▶ [Tâche demandée]: Rédigez la suite du jugement sur la radiation de la marque « UGGLY BOOTS », en reprenant juste après sa dernière phrase.

▶ [Texte à lire]:
Référence : 2010 CF 73

Calgary (Alberta), le 21 janvier 2010

En présence de madame la juge Snider

 

 

ENTRE :

MARTY SANDERS

demandeur

 

et

 

SMART & BIGGAR INTELLECTUAL

PROPERTY & TECHNOLOGY LAW

défenderesse

 

 

MOTIFS DU JUGEMENT ET JUGEMENT

 

[1]               Le demandeur, M. Marty Sanders, est le propriétaire inscrit de l’enregistrement no LMC574587 portant sur la marque de commerce « UGGLY BOOTS » (la Marque), déposée en liaison avec des « pantoufles, bottes et souliers pour dames et hommes ». La Marque a été déposée le 21 décembre 1999.

 

[2]               En février 2006, Smart & Biggar Intellectual Property and Technology Law (la défenderesse) a engagé la procédure de radiation de l’enregistrement de la Marque, au motif que le demandeur n’avait pas employé la Marque entre 2003 et 2006. Dans une décision datée du 29 juillet 2008, un membre de la Commission des oppositions des marques de commerce (la Commission) a tranché en faveur de la radiation de la Marque, conformément au paragraphe 45(5) de la Loi sur les marques de commerce, L.R.C. 1985, ch. T-13 (la Loi). Le fondement de cette décision était que le demandeur n’avait pas « démontré qu’il a employé la Marque au Canada en liaison avec chacune des marchandises spécifiées dans l’enregistrement au cours de la période pertinente [entre le 28 février 2003 et le 28 février 2006], comme l’exige l’article 4 de la Loi ».

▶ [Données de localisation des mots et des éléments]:
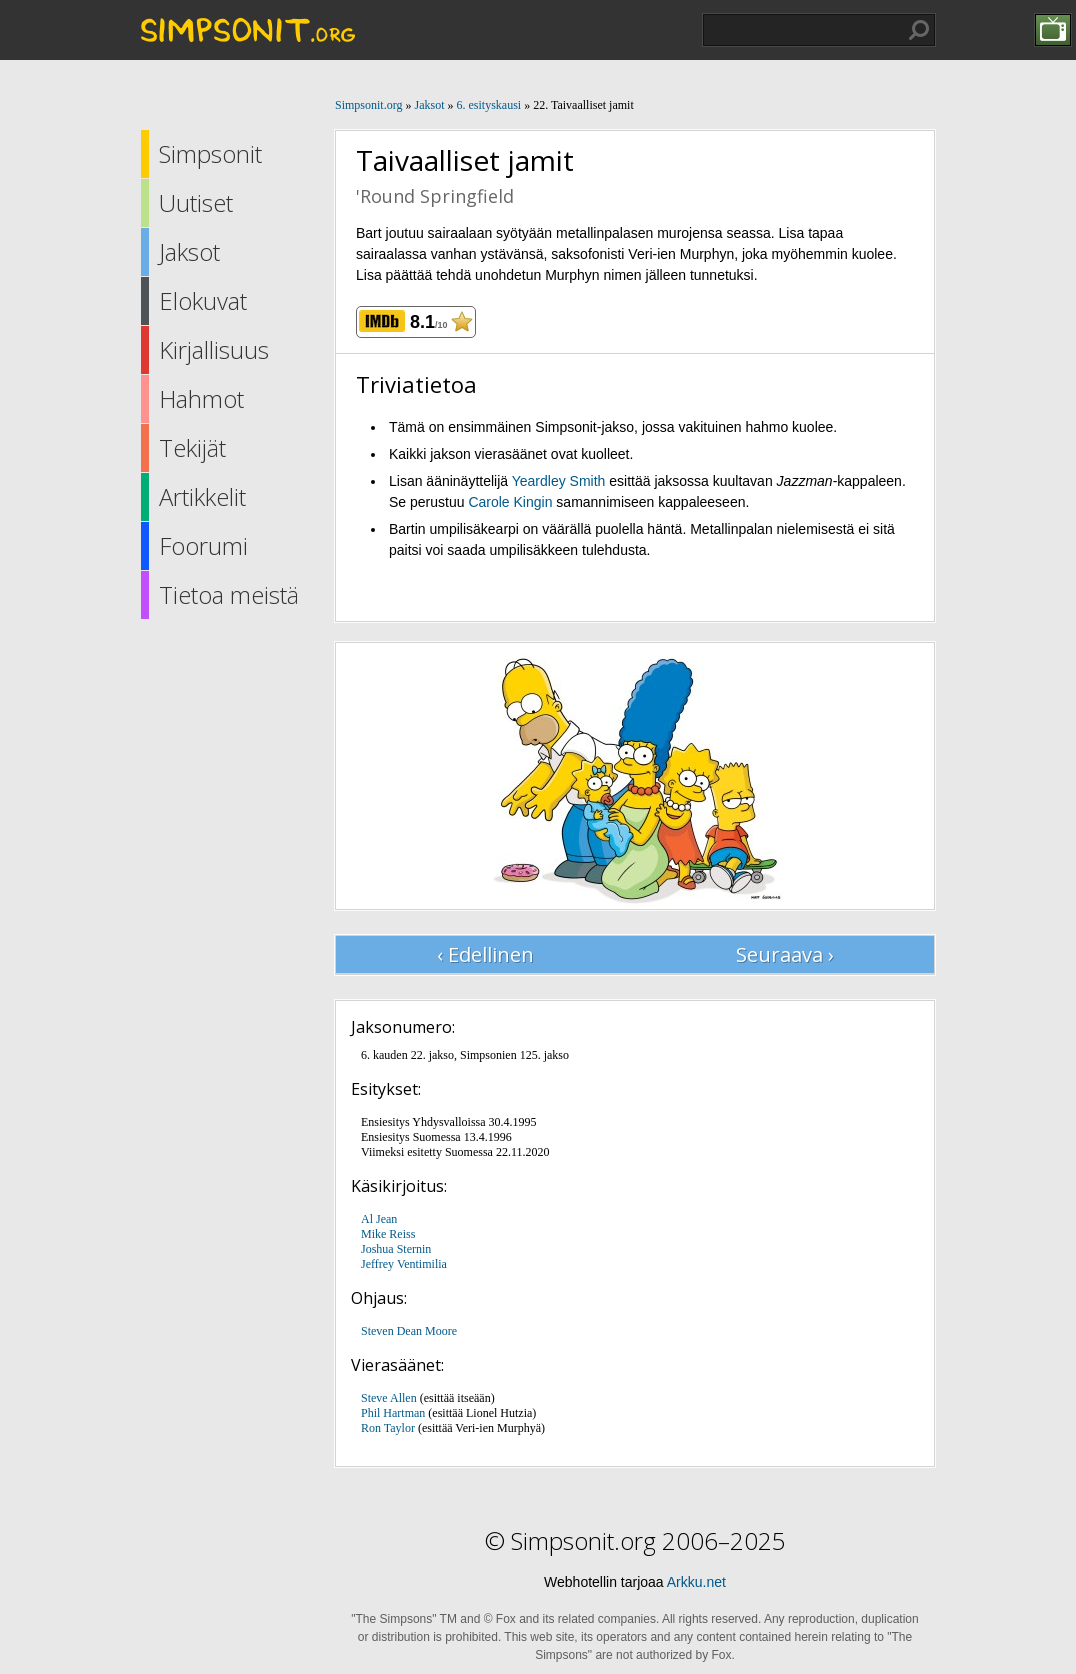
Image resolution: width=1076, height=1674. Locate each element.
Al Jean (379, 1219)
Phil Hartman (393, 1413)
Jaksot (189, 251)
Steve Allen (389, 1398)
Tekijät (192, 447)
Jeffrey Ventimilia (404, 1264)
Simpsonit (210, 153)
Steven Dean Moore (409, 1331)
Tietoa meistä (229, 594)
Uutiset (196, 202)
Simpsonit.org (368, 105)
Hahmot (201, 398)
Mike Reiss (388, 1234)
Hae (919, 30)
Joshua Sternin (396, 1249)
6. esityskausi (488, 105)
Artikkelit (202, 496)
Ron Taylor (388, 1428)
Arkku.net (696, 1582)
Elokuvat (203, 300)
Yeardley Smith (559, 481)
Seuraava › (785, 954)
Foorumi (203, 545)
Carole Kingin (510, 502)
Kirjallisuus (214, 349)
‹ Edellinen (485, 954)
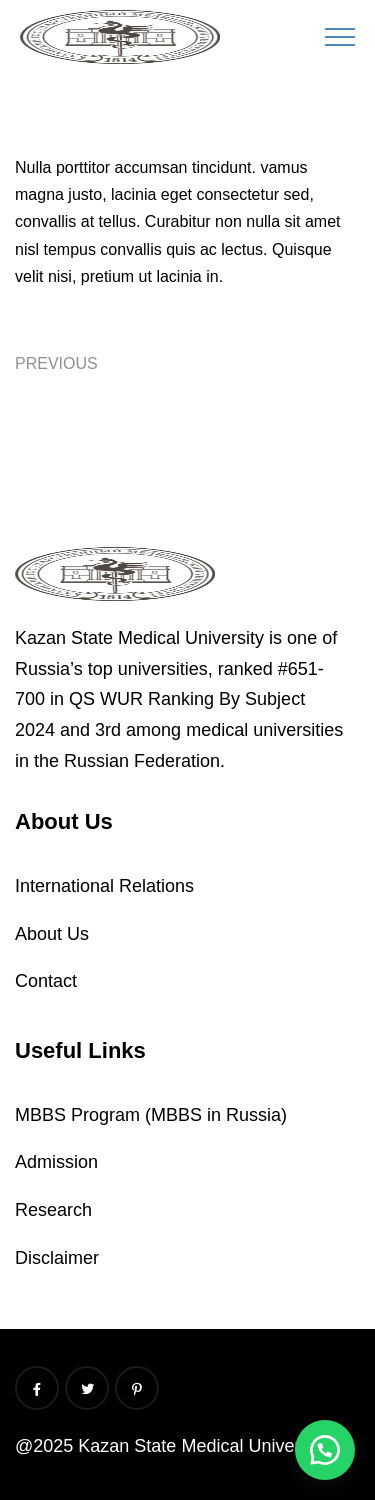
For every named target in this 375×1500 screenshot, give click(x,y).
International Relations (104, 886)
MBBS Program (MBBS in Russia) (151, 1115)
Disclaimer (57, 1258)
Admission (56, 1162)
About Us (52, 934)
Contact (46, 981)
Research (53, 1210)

▶ [Réponse ci-dessous]:
[3]               Le demandeur interjette appel de la décision de radier la marque, en application du paragraphe 56(1) de la Loi.

 

[4]               La défenderesse n’a pas présenté d’observations concernant le bien-fondé du présent appel, et a mentionné à la Cour qu’elle ne prendrait pas position.

 

Régime législatif

 

[5]               Je débute par un aperçu du régime législatif.

 

[6]               En vertu du paragraphe 4(1) de la Loi, une marque de commerce est réputée employée en liaison avec des marchandises si, lors du transfert de la propriété ou de la possession de ces marchandises dans la pratique normale du commerce, elle est apposée sur les marchandises mêmes ou sur les colis dans lesquels ces marchandises sont distribuées, ou si elle est, de toute autre manière, liée aux marchandises à tel point qu’avis de liaison est alors donné à la personne à qui la propriété ou possession est transférée.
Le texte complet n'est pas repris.